*TASK GOAL:* What is wanted is an exact copy of the lines from the top of the listing through the line containing "Given: Open the Market Cap info icon".

#### EXTRACTED RECORDS

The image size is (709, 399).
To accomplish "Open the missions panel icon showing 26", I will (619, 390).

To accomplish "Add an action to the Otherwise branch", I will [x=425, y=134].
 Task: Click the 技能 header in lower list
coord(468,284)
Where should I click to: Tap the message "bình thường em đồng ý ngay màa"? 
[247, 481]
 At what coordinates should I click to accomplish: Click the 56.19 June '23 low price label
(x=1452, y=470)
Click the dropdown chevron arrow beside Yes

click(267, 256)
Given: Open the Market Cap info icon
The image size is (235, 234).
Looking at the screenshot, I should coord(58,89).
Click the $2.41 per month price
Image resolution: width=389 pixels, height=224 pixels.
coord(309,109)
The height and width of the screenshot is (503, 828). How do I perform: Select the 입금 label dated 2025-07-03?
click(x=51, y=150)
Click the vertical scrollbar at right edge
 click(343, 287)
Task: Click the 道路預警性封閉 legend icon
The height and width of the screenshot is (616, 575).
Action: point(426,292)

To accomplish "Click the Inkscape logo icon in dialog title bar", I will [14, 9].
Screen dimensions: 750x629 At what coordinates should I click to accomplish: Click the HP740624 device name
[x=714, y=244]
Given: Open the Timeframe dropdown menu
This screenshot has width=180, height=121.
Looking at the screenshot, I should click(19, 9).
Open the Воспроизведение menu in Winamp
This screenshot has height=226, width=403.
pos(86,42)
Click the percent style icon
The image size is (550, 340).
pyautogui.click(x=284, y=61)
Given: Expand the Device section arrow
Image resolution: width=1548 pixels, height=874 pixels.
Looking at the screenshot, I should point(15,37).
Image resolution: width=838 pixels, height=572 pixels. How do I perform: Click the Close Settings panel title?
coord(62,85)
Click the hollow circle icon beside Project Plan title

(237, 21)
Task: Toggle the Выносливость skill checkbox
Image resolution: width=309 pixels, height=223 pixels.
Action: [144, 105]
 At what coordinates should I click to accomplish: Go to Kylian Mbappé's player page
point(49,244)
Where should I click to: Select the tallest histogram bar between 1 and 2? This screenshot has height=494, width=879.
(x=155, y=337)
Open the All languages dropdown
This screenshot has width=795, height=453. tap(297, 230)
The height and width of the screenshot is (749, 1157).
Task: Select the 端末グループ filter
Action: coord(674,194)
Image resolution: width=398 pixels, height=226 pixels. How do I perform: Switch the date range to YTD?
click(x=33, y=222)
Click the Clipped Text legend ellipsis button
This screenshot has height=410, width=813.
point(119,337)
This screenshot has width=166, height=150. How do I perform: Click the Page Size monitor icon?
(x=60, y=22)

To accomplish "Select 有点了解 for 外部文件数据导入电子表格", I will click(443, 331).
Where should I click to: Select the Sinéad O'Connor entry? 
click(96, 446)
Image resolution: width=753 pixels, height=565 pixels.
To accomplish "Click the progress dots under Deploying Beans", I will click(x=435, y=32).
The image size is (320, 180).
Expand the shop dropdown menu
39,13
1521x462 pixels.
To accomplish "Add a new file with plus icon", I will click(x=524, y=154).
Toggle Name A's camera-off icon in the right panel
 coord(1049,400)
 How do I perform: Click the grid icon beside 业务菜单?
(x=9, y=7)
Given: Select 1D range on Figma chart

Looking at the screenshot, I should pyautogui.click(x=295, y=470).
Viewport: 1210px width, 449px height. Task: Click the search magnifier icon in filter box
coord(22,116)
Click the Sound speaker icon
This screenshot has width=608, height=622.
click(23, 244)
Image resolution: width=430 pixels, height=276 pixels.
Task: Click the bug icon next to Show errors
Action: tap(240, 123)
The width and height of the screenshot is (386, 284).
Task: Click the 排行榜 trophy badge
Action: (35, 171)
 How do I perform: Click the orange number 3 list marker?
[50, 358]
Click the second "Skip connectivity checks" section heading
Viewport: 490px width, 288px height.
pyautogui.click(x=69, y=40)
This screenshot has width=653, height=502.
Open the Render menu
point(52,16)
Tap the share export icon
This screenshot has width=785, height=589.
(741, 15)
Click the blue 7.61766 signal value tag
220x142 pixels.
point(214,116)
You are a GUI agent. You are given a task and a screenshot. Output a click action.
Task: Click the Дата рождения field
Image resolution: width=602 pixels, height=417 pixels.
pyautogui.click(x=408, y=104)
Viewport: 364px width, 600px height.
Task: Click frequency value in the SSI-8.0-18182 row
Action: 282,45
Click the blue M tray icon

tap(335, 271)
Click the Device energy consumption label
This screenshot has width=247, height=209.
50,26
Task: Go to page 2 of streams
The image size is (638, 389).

########

*SOLUTION:*
The image size is (709, 399).
To accomplish "Open the missions panel icon showing 26", I will (619, 390).

To accomplish "Add an action to the Otherwise branch", I will [x=425, y=134].
 Task: Click the 技能 header in lower list
coord(468,284)
Where should I click to: Tap the message "bình thường em đồng ý ngay màa"? 
[247, 481]
 At what coordinates should I click to accomplish: Click the 56.19 June '23 low price label
(x=1452, y=470)
Click the dropdown chevron arrow beside Yes

click(267, 256)
Given: Open the Market Cap info icon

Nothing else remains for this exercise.